== EXTRACTED DATA ==
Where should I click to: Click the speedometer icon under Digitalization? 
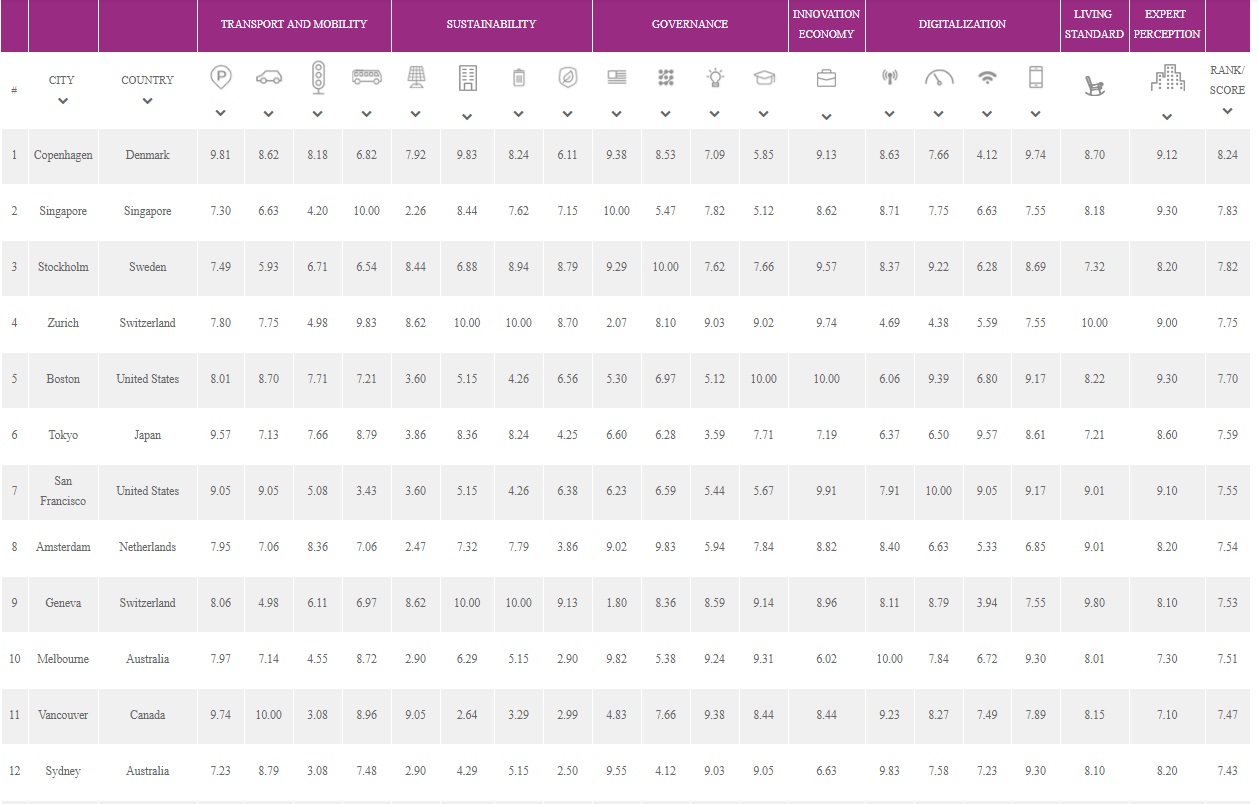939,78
===
== EXTRACTED DATA ==
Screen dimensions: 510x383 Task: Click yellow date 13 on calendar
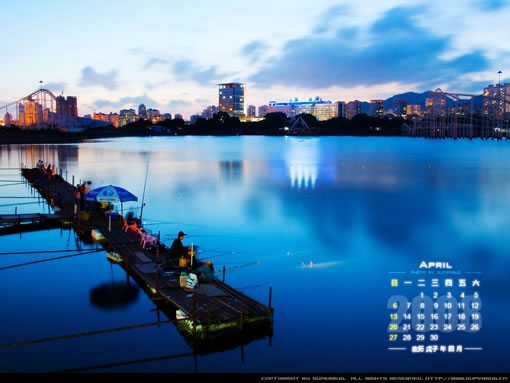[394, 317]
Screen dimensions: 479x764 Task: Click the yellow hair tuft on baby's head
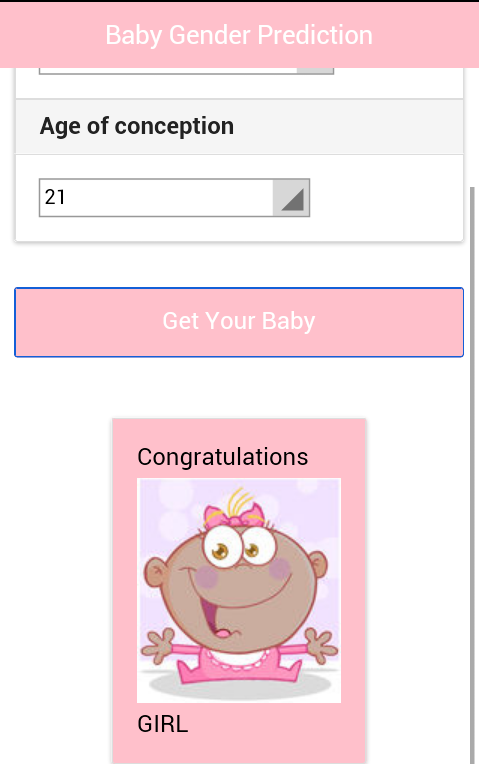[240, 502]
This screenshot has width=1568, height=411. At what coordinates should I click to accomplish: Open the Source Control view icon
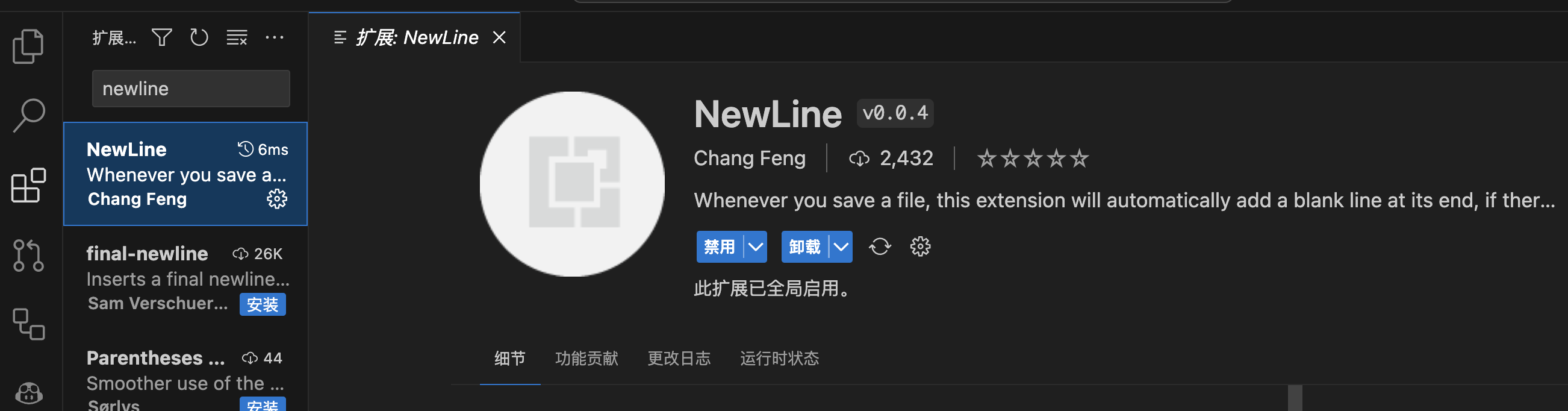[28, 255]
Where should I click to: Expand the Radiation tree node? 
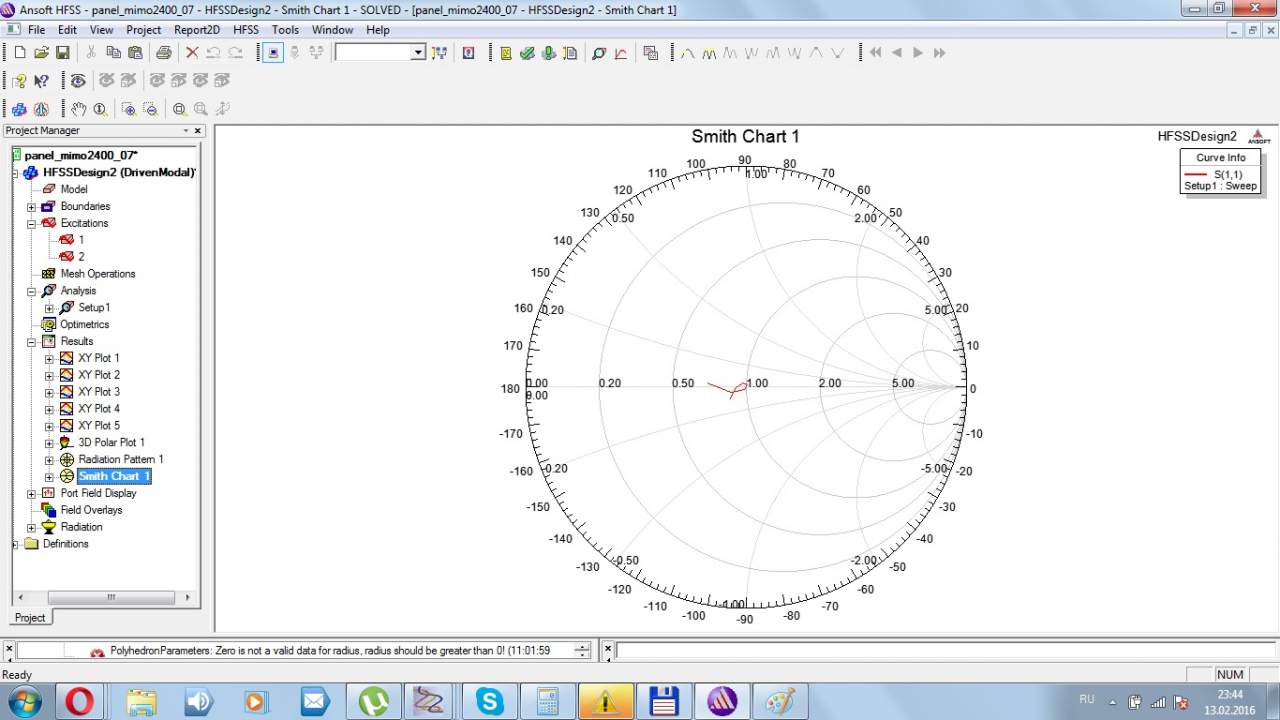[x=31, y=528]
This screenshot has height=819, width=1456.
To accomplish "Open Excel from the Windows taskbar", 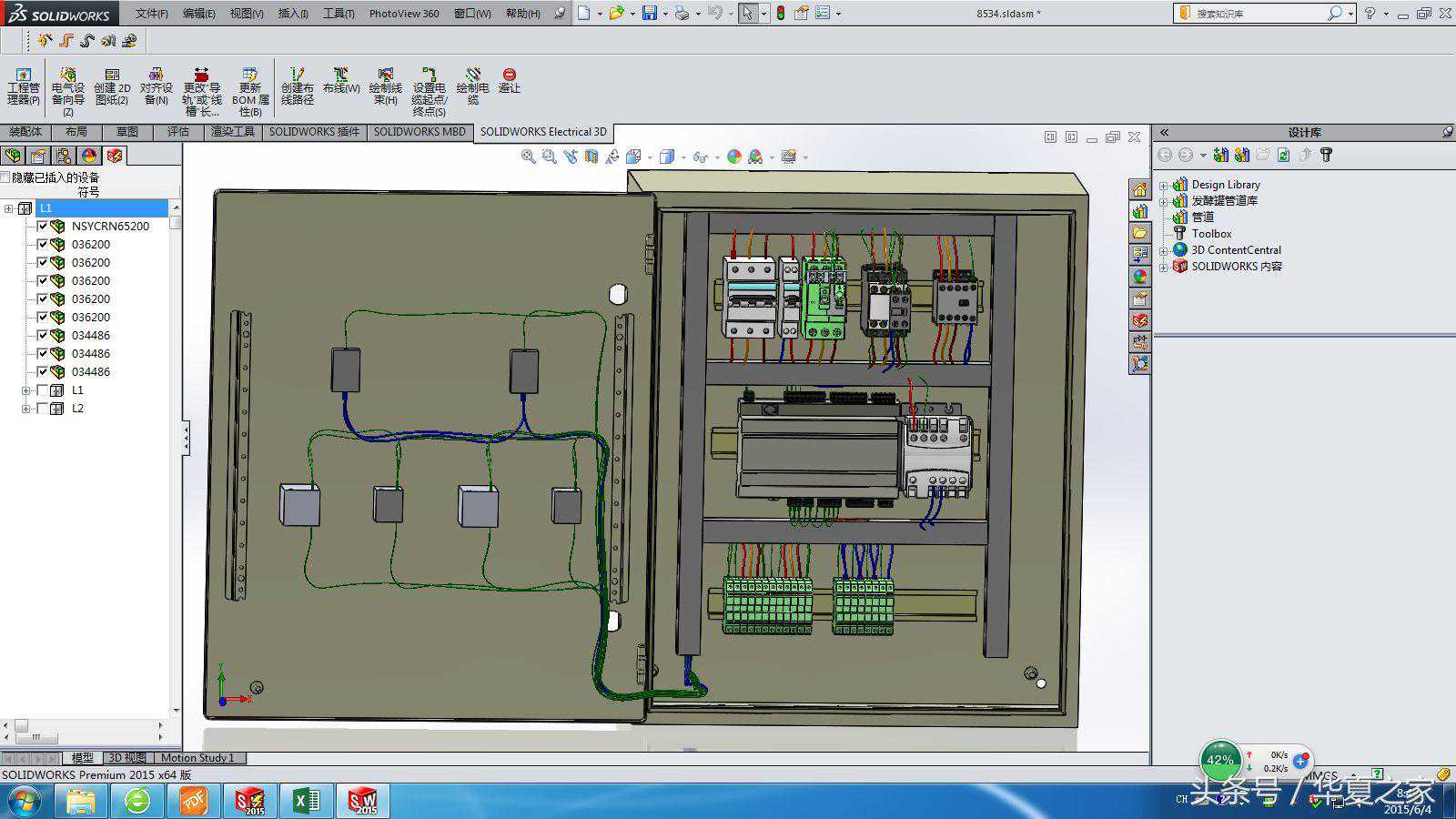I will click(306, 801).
===
== EXTRACTED DATA ==
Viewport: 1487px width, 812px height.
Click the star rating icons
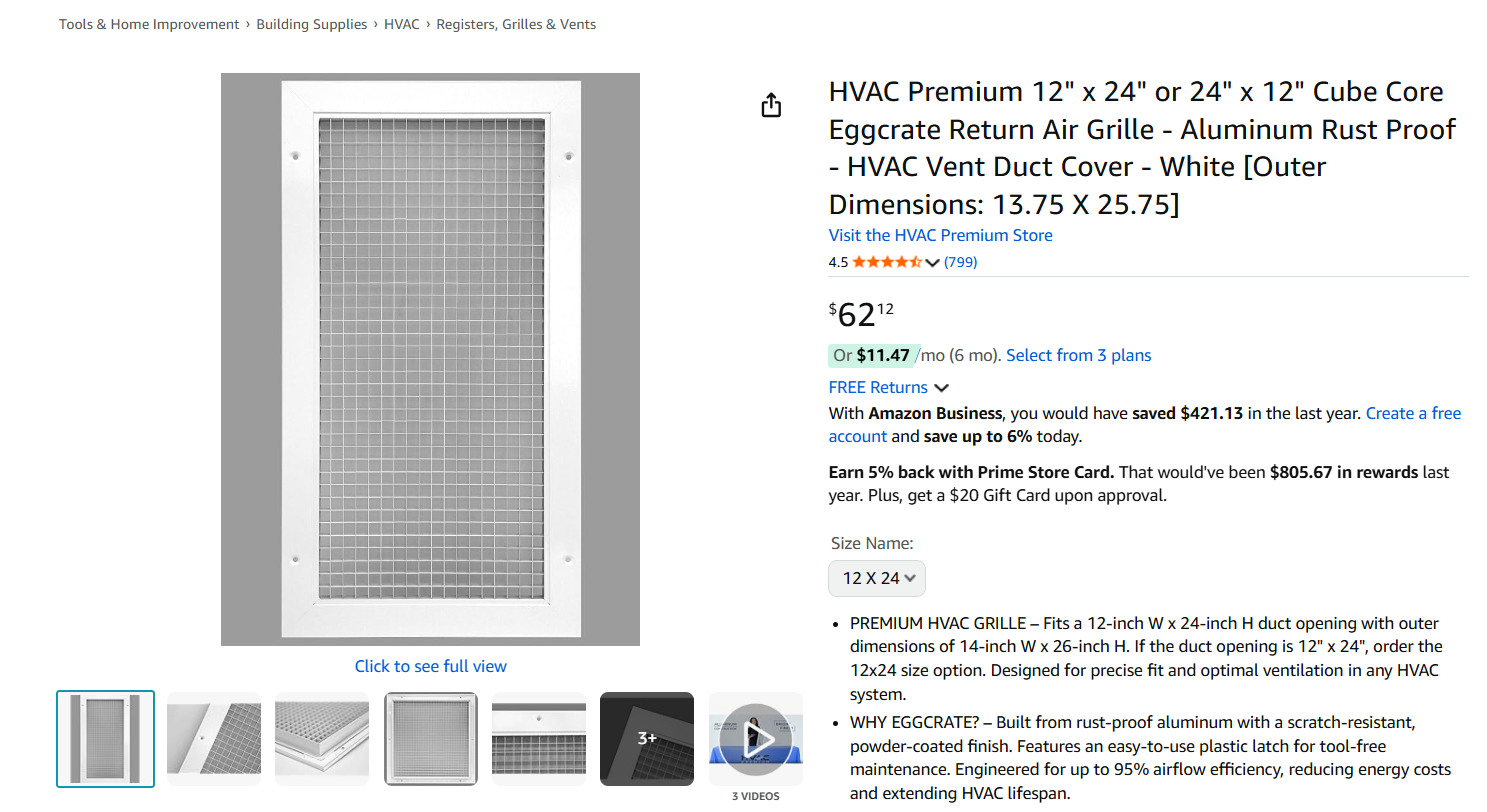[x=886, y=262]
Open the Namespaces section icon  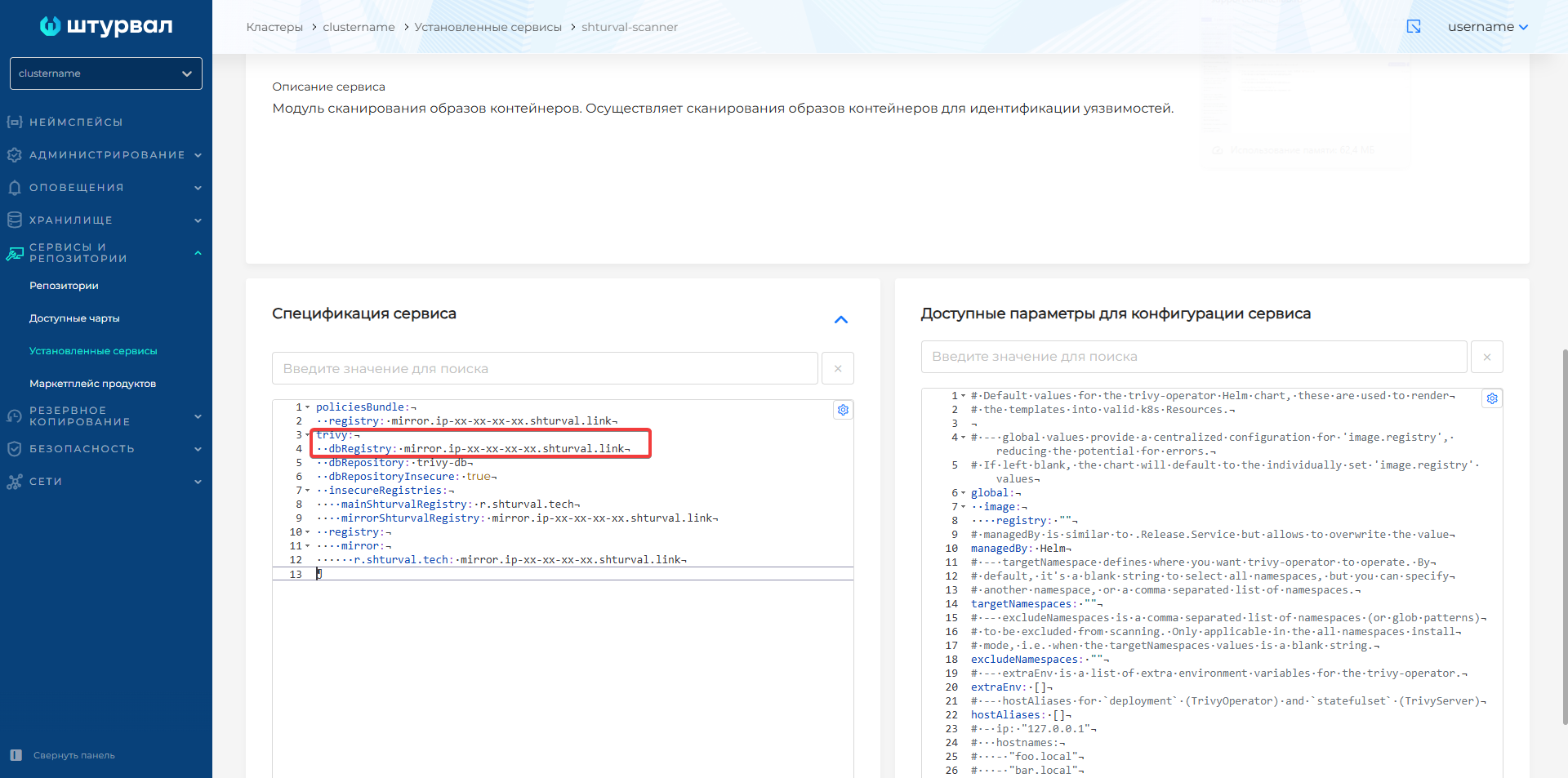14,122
===
TASK BRIEF: Which lines in the records above contain the string "width"? List each one in full.

THE RESPONSE:
This screenshot has width=1568, height=411. At what coordinates should I click to accomplish: Open the Source Control view icon
This screenshot has height=819, width=1456.
Viewport: 1487px width, 812px height.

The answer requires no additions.